Curriculum of antagonistic losses: Soft-ICP (pulling together) and anti-penetration (pushing apart) are naturally antagonistic. A staged logarithmic weighting curriculum combined with best-of-N selection allows the system to smoothly transition from exploration to convergence, avoiding early local minima lock-in.

Limitations & Future Work¶

Dependence on CLIP's viewpoint semantics: The semantic representation relies heavily on CLIP similarity of rendered views. It may struggle with fine-grained or rare spatial relations where CLIP itself is weak (such as distinguishing subtle spatial prepositions).
High cost of test-time optimization: Running 2000 steps \(\times\) 8 views \(\times\) 5 restarts \(\times\) 3 stages per pair is significantly slower than forward-inference methods, making it less suitable for real-time or large-scale scene assembly.
Rigid + isotropic scale only: The method only optimizes translation, rotation, and a single isotropic scale, failing to handle non-rigid deformations, articulated objects, or multi-object assembly (the burger in Fig. 1 is created by sequentially chaining stages rather than end-to-end multi-body optimization).
Limited benchmark scale: While 50 pairs is larger than 2BY2's 18, it is still small; replication is dependent on the release of the meshes and prompts. Future work could replace the best-of-N with smarter global initialization or leverage stronger 3D-aware semantic models instead of CLIP.
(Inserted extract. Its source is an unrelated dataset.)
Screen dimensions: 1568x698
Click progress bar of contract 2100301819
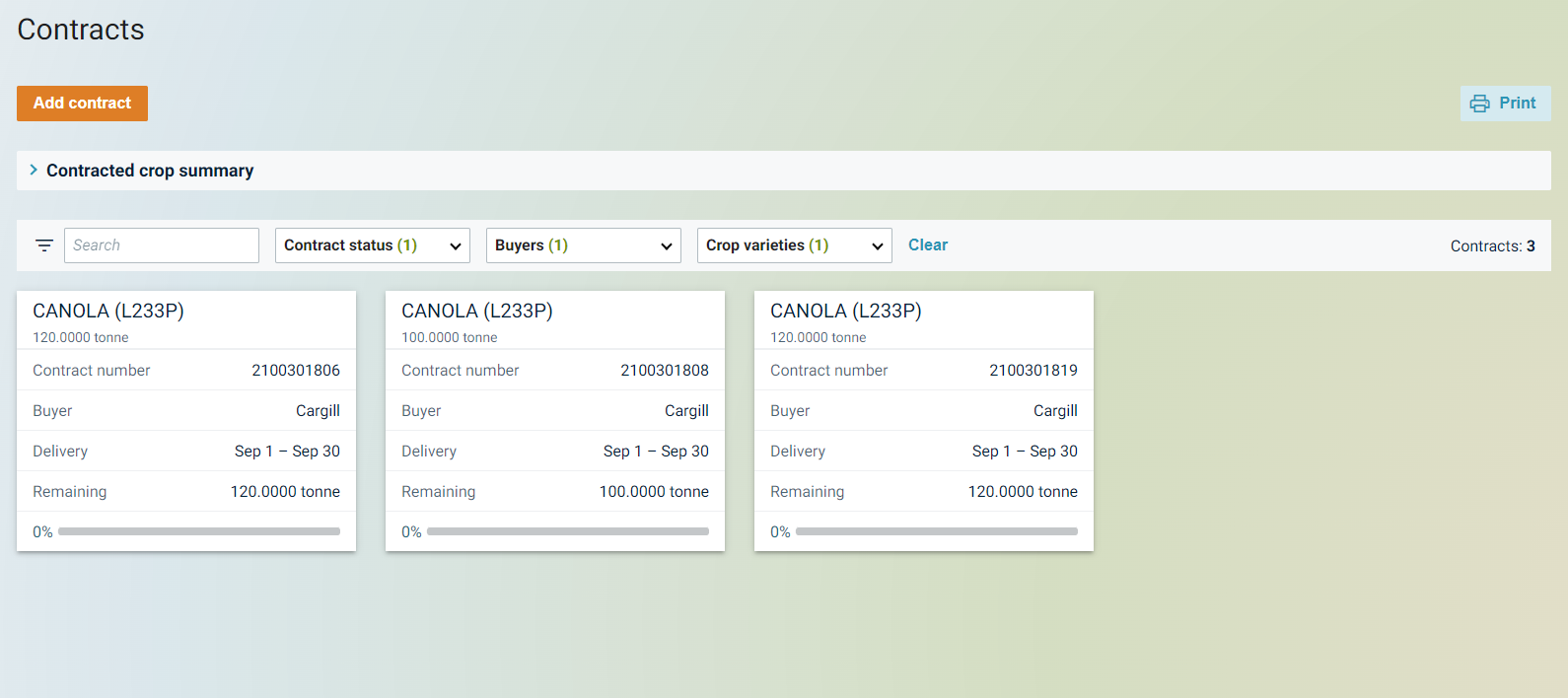pos(936,531)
vs Classic ICP / SnapPaste (Geometric Alignment): These rely solely on geometric fitting without semantic understanding, attaching source objects to any nearby surface. The proposed method adds CLIP semantic gradients to the ICP contact constraint, allowing text to determine "where to attach." B1/B2 (Shrinkwrap) are geometric baselines representing this class.
vs OOR-diffusion (Diffusion for Spatial Relationships): OOR-diffusion uses a two-stage pipeline—lifting synthetic object-pair images to 3D to create training data, and then training a text-conditioned diffusion model to sample poses. The proposed method is entirely zero-shot, optimized at test-time, and requires no model training.
vs SceneTeller / SMC (LLM-driven Scene Layout): These methods use LLMs to instantiate programmatic scene layouts. While strong at arranging multiple indoor objects, they lack fine-grained semantic fitting (as shown by their significantly lower semantic scores and ~2% user preference in the experiments). The proposed method limits LLM usage to hyperparameter priors and relies on differentiable rendering for actual alignment.
vs Text2Mesh / TextDeformer (Differentiable Rendering + Text-based Mesh Editing): These utilize the same "rendering \(\rightarrow\) CLIP \(\rightarrow\) backpropagation" paradigm to modify mesh textures or geometry. The proposed method shares the paradigm but differs in objective—it does not alter the underlying shapes but instead optimizes the relative poses of the two meshes.

Rating¶

Novelty: ⭐⭐⭐⭐ Reframing zero-shot object-object alignment as a differentiable rendering test-time optimization and utilizing LLMs as hyperparameter priors is highly novel, though the individual components are clever assembly of existing techniques.
Experimental Thoroughness: ⭐⭐⭐⭐ Self-constructed benchmark + three semantic metrics + intersection volume + GPT-4V + user study + LLM hyperparameter validation make for a comprehensive evaluation; however, the benchmark contains only 50 pairs, and some baselines are non-open-source.
Writing Quality: ⭐⭐⭐⭐ Clear motivation, complete mathematical formulation, and thorough analysis of the ablation study (the antagonistic nature of soft-ICP and anti-penetration).
Value: ⭐⭐⭐⭐ Provides a practical, training-free approach for data-scarce object-object alignment, offering transfer value for content creation and scene assembly tasks through its differentiable rendering + LLM-prior paradigm.